To achieve these goals, the food industry has assailed Congress with more than 200 food-lobby groups. The deftly concealed agenda of the food industry is not to nourish or even feed but to force consumers into an ever-increasing dependence on processed foods. Rather than valuing food for its ability to sustain health, it has now become the object of catchy commercials with celebrity endorsements.
Modern food processing not only strips away natural anti-cancer agents, but searing heat forms potent cancer-producing chemicals in the process. In the end, it is consumers who suffer from the alien food. These profound changes in our diet are leading to enormous health consequences.
Unfortunately, it is no coincidence that since 1950 cancer rates have steadily increased and are now at the highest point in history. In the past few years, the food junta unveiled its new business strategy. While parceling out a new wave of junk foods, fresh from its chemistry laboratories, it conspired and began its ominous push for food-libel laws. The fight began with a report about Alar, the popular growth-regulator for apples that lessens bruising and imparts a richer color. The Alar controversy erupted in 1989, after a CBS-TV "60 Minutes" episode depicted it as a cancer-causing agent. Promptly, apple sales plummeted. Many schools banned fruit treated with Alar. The angry apple growers sued CBS and lost. The manufacturer eventually stopped making it. The food industry, embittered by the high-profile defeat, but intensified efforts toward the new food libel laws.
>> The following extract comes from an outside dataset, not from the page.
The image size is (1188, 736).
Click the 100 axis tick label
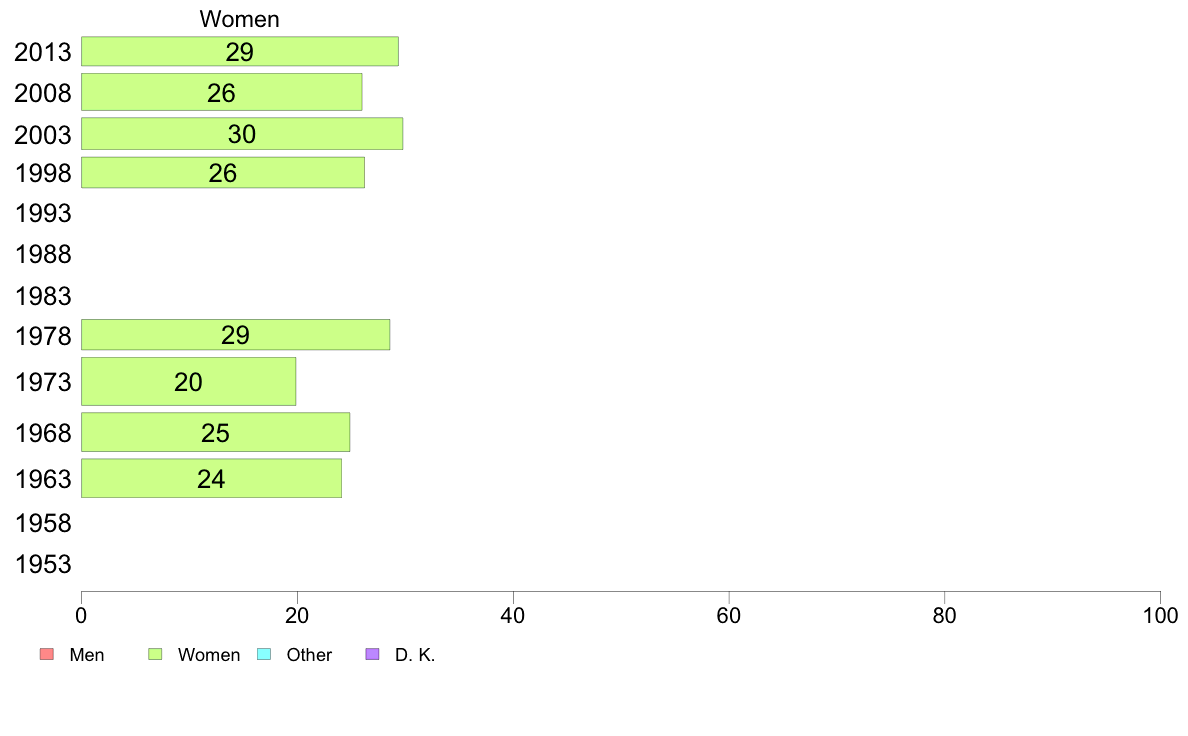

During the last decade, at least a dozen states enacted these laws. Traditional libel laws have stated that only a corporation or a living person can be disparaged. But with the current food-libel statutes, former President George Bush could be hauled into court for disparaging broccoli.
The mere presence of these libel laws is forbidding. They can entangle one in costly litigation, regardless of who wins the lawsuit. The Texas cattlemen's case against Winfrey cost nearly $1 million to defend at the trial level alone. That does not include the costs of the federal case that is on appeal and another proceeding in state court.
Winfrey's victory is largely a symbolic gesture, a last gasp of free speech, since big industry can still drag anyone into court for merely discussing food safety. The end result is the silence of the majority of people who do not have the deep pockets or the time necessary to stage costly legal battles.
Food is shipped to market from all corners of the world, and consumers now have more reason to be watchful than ever before. Free speech is vital to those who speak on food safety issues. Food libel laws have made a mockery of our rights to free speech and need to be quickly repealed. The public has every right to know about the safety and nutritional value of the food it purchases and eats. J. Robert Hatherill, a Research Scientist and Faculty Member of the Environmental Studies Program at UC Santa Barbara, is the author of Eat to Beat Cancer (Renaissance Books 1998).